Since he called us children of
God in a splendid way, he also speaks of the manner in which we became so. But
it is fitting to say regarding the preceding sense, “All who were baptized
into Christ have become children of God”; for this is the consequence. Yet
now he has said the same thing in another way, more appropriately expressing
it. For if we have put on the Son of God, and as it were have clothed ourselves
with his image, it is clear that we are also sharers in his sonship. Even if he
possesses it by nature, we have it by adoption.

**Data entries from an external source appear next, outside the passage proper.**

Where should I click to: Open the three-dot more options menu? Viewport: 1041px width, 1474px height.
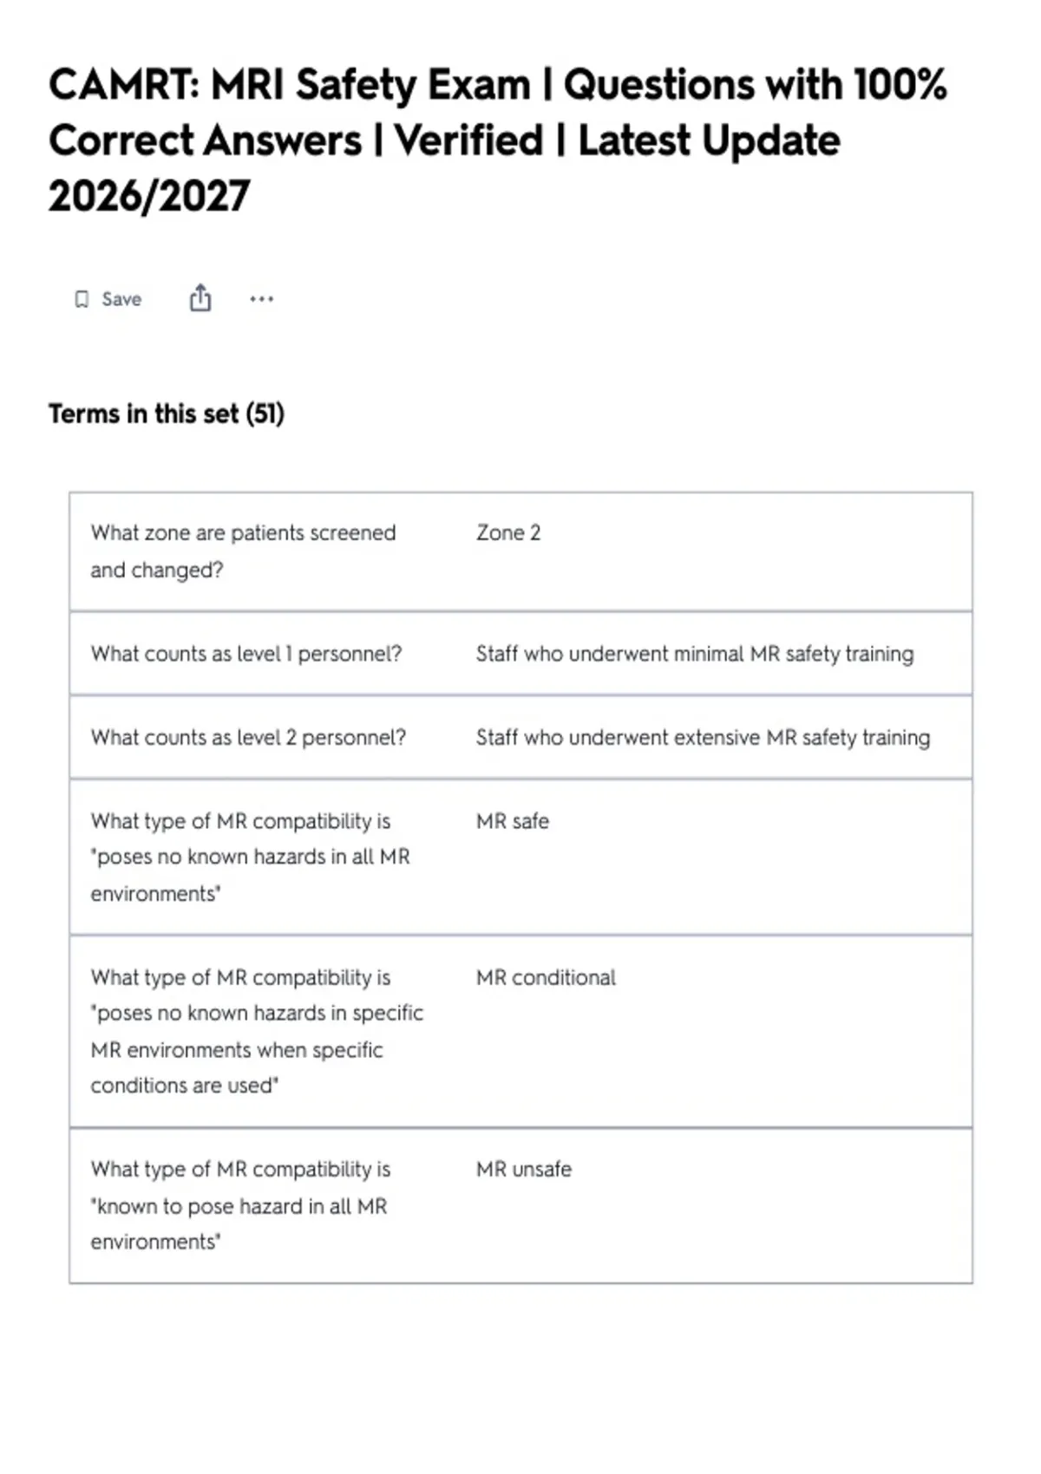(261, 299)
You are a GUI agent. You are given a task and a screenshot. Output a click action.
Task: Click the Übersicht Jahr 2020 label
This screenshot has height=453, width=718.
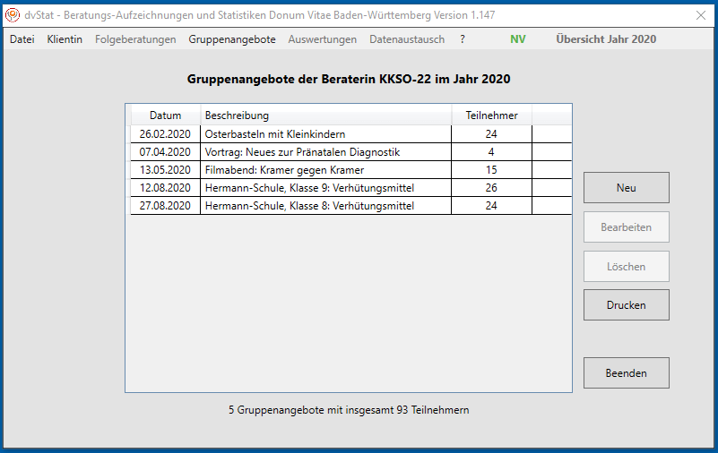point(605,39)
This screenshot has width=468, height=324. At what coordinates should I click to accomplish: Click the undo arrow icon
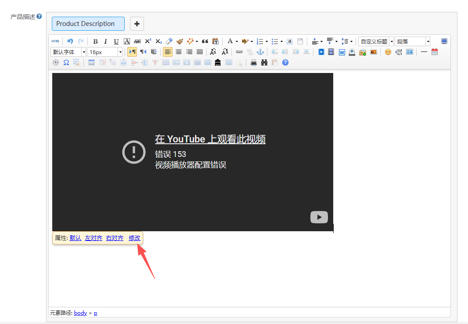point(70,41)
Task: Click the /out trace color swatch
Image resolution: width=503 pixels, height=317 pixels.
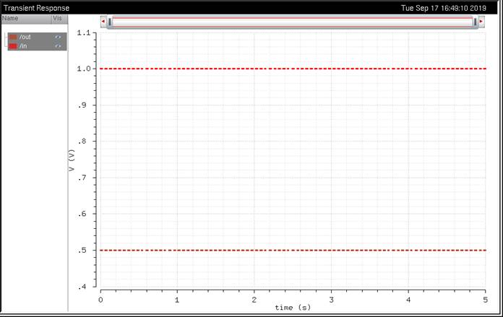Action: click(x=13, y=37)
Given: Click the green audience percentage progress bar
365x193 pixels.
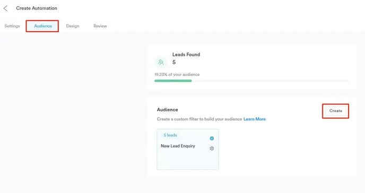Looking at the screenshot, I should click(x=173, y=81).
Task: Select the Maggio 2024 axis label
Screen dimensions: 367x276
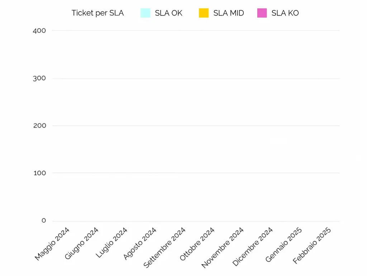Action: click(x=52, y=244)
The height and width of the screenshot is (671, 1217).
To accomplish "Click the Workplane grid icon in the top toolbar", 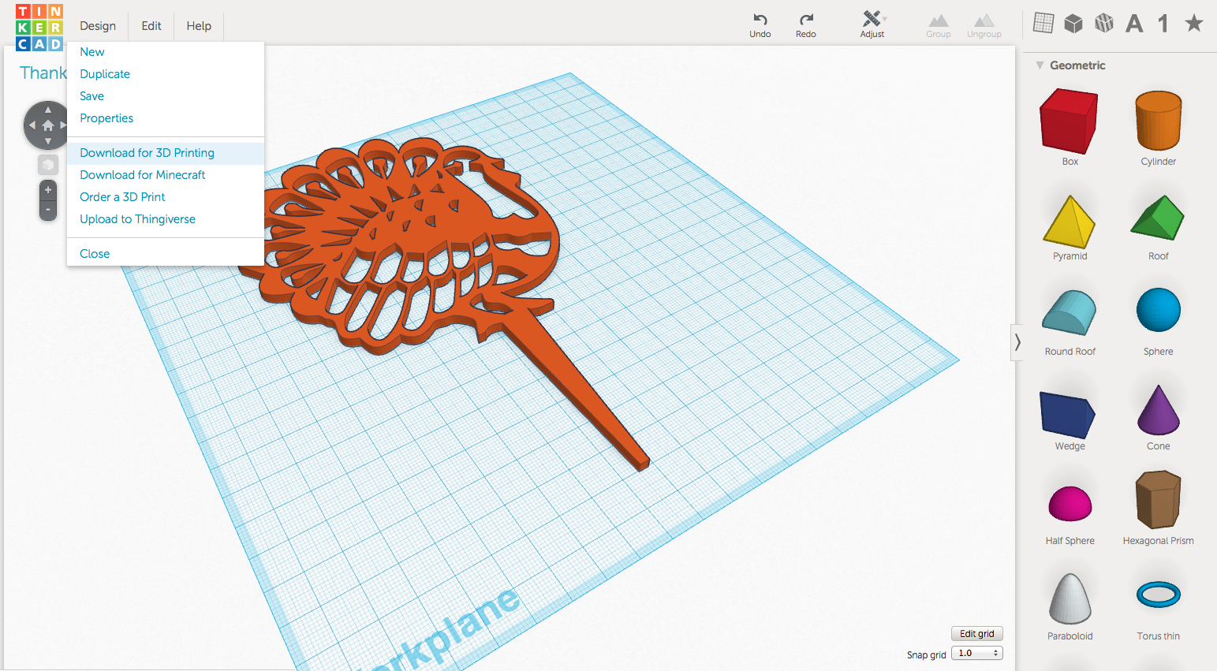I will [1043, 23].
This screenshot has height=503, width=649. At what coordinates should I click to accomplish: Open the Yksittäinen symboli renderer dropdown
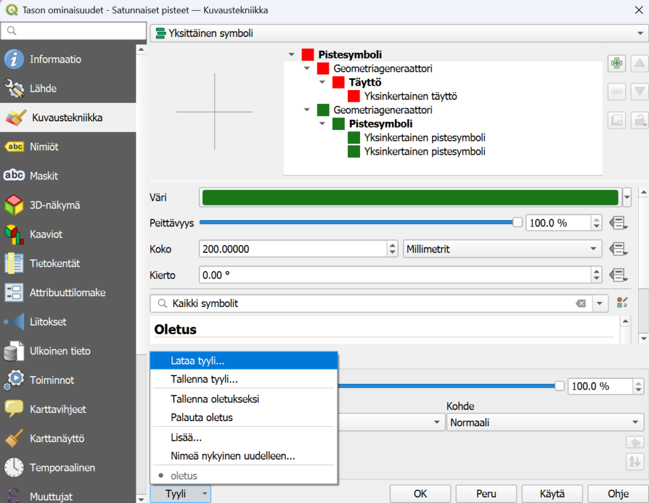point(397,33)
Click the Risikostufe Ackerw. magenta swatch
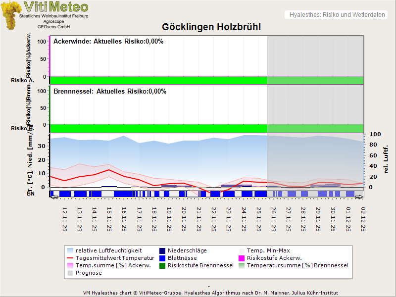Viewport: 396px width, 297px height. click(x=242, y=258)
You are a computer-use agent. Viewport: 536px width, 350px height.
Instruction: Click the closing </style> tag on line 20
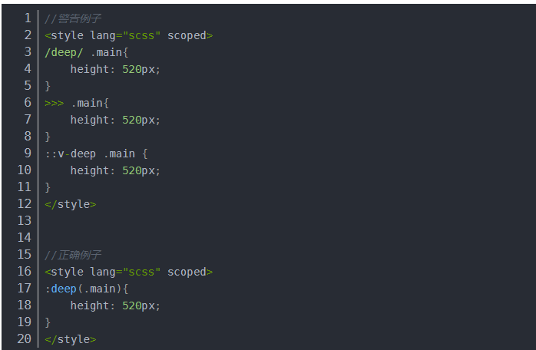(x=71, y=339)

“for you are all one in Christ
Jesus.” To be clothed with the one form and one likeness of Christ, and to
have him as one head, and to bring all together into one body. He says, “in
Christ Jesus.” For through him we have been, through his cross, and his
death, and his grace.
“if you belong to Christ, then.”
If then you are the form and body of Christ, he says, it is fittingly that you
are the seed of Abraham. For since previously he said that Christ is the seed
of Abraham according to the flesh (and to that seed of Abraham the promises
were given, that is, to Christ), now the same thing is summed up. If you are,
he says, the body of Christ, you are also the seed of Abraham and heirs of the
promise given to his seed; Christ is, he says, the author of these things for
us, having made us his body; and therefore also introducing us into the seed of
Abraham, not, however, the law. (Commentary on the Epistle to the Galatians
by Oecumenius: Also Known as the Pseudo-Oecumenian Catena on the Epistle to the
Galatians [trans. John Litteral; 2026], 46-47)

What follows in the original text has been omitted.